Kimsufi is fully owned by OVH. See OVH's press release from when they originally launched the Kimsufi and SoYouStart brands:


> Third Internet hosting provider in the world*, OVH is launching its most recent lines of dedicated servers targeting new markets to keep its growth going. Through 3 distinct brands, “OVH.com”, “So you start” and “Kimsufi”, the hosting provider aims to reach a wider range of users, from fully developed markets (North America, Europe) to emerging ones (South America, Asia, Africa). OVH is now covering every type of business applications of its users.



Kimsufi is still listed as one of OVH's registered trademarks (https://www.ovh.com/world/support/terms-and-conditions/) so I'm fairly sure it's still an OVH brand today, rather than a reseller.




Bill_Bright said:


> And cheap prices does not imply cheap quality.


When I said their servers are cheap, I was just referring to the price. I guess my sentence was ambiguous.



Bill_Bright said:


> As for the Cube effect using containers, I don't see a problem with that


Sure, I was just replying to your sentence "there's no way of telling if the operational servers are in those containers - unless you read that some where" with a link showing that they did indeed have servers in shipping containers at some point 

Edit:
Someone posted a graph of their server's temperature on Twitter... It jumped from 31C to 95C pretty quickly. I'm surprised it was able to collect data for as long as it did.

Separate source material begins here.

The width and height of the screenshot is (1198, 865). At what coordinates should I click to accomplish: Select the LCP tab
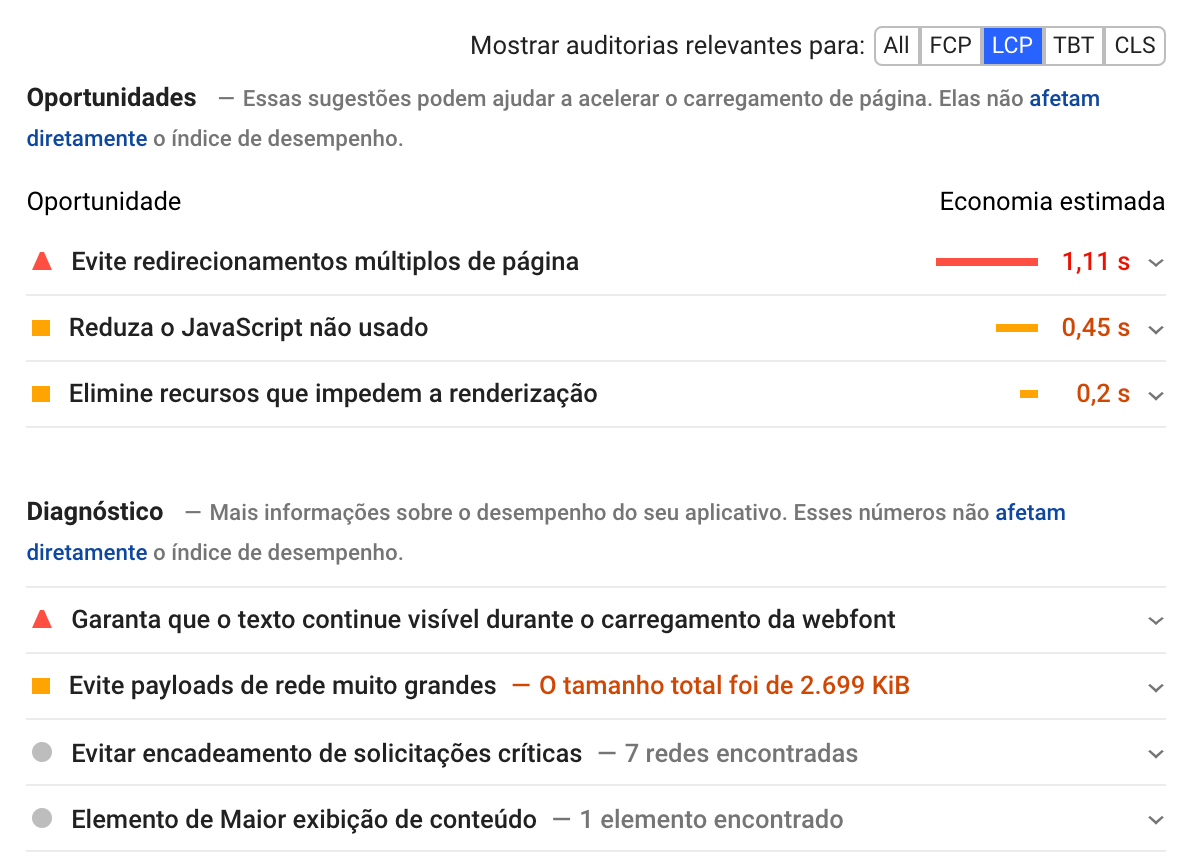pos(1012,45)
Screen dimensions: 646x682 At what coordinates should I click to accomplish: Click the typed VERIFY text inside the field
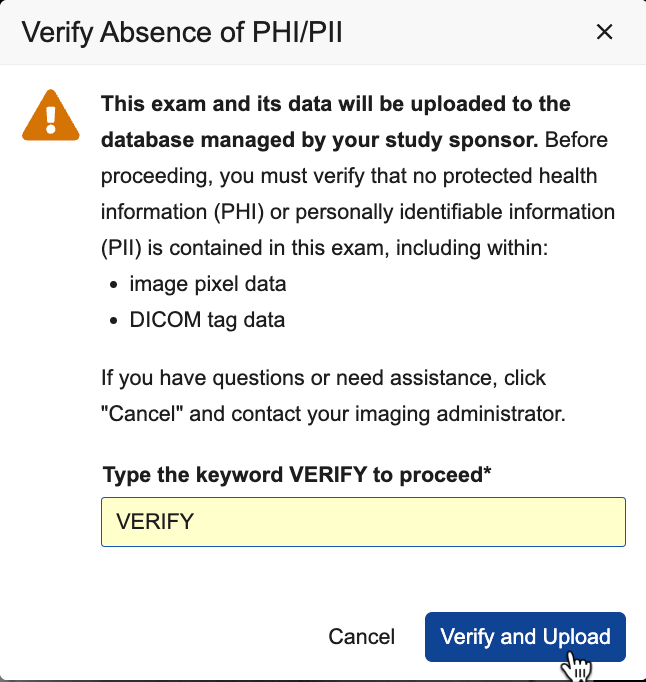pyautogui.click(x=155, y=522)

__ https://twitter.com/i/web/status/1369740303142359040


----------



## Bill_Bright (Mar 11, 2021)

Daniel15 said:


> Sure, I was just replying to your sentence "there's no way of telling if the operational servers are in those containers - unless you read that some where" with a link showing that they did indeed have servers in shipping containers at some point


Yep. And I appreciate the link. My bad for not referring to my friend, Bing Google first!


----------



## Fleurious (Mar 11, 2021)

Have rented OVH servers of varying specs for years to host games on dedicated servers, usually through soyoustart or kimsufi brands and from their Montreal location so luckily not impacted by this.


----------



## snp688 (Mar 11, 2021)

Containers are SBG1 which is partially destroyed. There were servers inside, I had the access to one before the fire - source: ovh panel server location information. More details here - http://travaux.ovh.net/?do=details&id=49484


----------



## GerKNG (Mar 11, 2021)

they don't have at least 3-4 decentral backup servers?
glad i never heard of them..


----------



## Daniel15 (Mar 13, 2021)

GerKNG said:


> they don't have at least 3-4 decentral backup servers?


They're a budget unmanaged hosting provider where you're expected to take backups, handle OS upgrades, etc. yourself... I don't know of any budget hosting services that include fully redundant backups as part of their basic service. Apparently they did have a paid backup service, but some of the backups were in the same room, so the backups were destroyed along with the servers

Protip: Don't store your server backups in the same building as the servers.


----------